Supplied passage:
Uploaded image for project: 'Tajo'
  1. Tajo
  2. TAJO-897

PartitionedTableRewriter is repeated several times with same table.

    Details

    • Type: Bug
    • Status: Resolved
    • Priority: Minor
    • Resolution: Fixed
    • Affects Version/s: None
    • Fix Version/s: 0.9.0
    • Component/s: None
    • Labels:
      None

      Description

      See the title.
      If there is some block which contains partitioned table, PartitionedTableRewriter runs several time. At first time after finding partition path, PartitionedTableRewriter removes partitioned filter condition. So next time all partition is selected for scanning.
      I ran the next query. customer_parts table is partitioned by c_nationkey.

      select a.c_custkey, b.c_custkey from 
       (select c_custkey, c_nationkey from customer_parts where c_nationkey < 0 
       union all 
        select c_custkey, c_nationkey from customer_parts where c_nationkey < 0 
      ) a
      left outer join customer_parts b
      on a.c_custkey = b.c_custkey 
      and a.c_nationkey > 0
      
      =======================================================
      Block Id: eb_1404224996147_0002_000001 [LEAF]
      =======================================================
      
      [Outgoing]
      [q_1404224996147_0002] 1 => 3 (type=HASH_SHUFFLE, key=default.a.c_custkey (INT4), num=32)

Requests:
(a) Answer these about the Tajo bug report:
(i) What is the fix version?
(ii) Which column is customer_parts partitioned by?
(iii) What priority does the issue have?
(b) Can you extend the Tajo bug report, picking up right after its last line?
The listing that comes next has no connection to the Tajo bug report.

Collected data:
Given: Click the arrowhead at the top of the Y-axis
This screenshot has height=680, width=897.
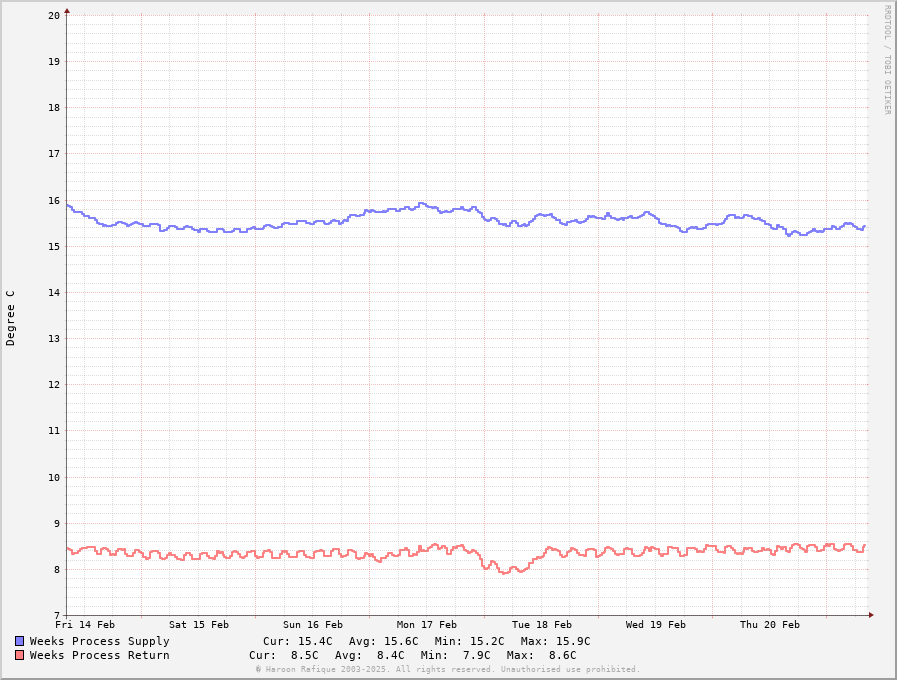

Task-by-task results:
(a)
(i) 0.9.0
(ii) c_nationkey
(iii) Minor

(b)
      TABLE_SUBQUERY(19) as default.a
        => Targets: default.a.c_custkey (INT4) as default.a.c_custkey
        => out schema: {(1) default.a.c_custkey (INT4)}
        => in  schema: {(2) default.a.c_custkey (INT4),default.a.c_nationkey (INT4)}
         PARTITIONS_SCAN(16) on default.customer_parts
           => target list: default.customer_parts.c_custkey (INT4), default.customer_parts.c_nationkey (INT4)
           => num of filtered paths: 5
           => out schema: {(2) default.customer_parts.c_custkey (INT4),default.customer_parts.c_nationkey (INT4)}
           => in schema: {(7) default.customer_parts.c_custkey (INT4),default.customer_parts.c_name (TEXT),default.customer_parts.c_address (TEXT),default.customer_parts.c_phone (TEXT),default.customer_parts.c_acctbal (FLOAT8),default.customer_parts.c_mktsegment (TEXT),default.customer_parts.c_comment (TEXT)}
           => 0: hdfs://localhost:49896/tajo/warehouse/default/customer_parts/c_nationkey=1
           => 1: hdfs://localhost:49896/tajo/warehouse/default/customer_parts/c_nationkey=13
           => 2: hdfs://localhost:49896/tajo/warehouse/default/customer_parts/c_nationkey=15
           => 3: hdfs://localhost:49896/tajo/warehouse/default/customer_parts/c_nationkey=3
           => 4: hdfs://localhost:49896/tajo/warehouse/default/customer_parts/c_nationkey=4
      
      =======================================================
      Block Id: eb_1404224996147_0002_000002 [LEAF]
      =======================================================
      
      [Outgoing]
      [q_1404224996147_0002] 2 => 3 (type=HASH_SHUFFLE, key=default.a.c_custkey (INT4), num=32)
      
      TABLE_SUBQUERY(20) as default.a
        => Targets: default.a.c_custkey (INT4)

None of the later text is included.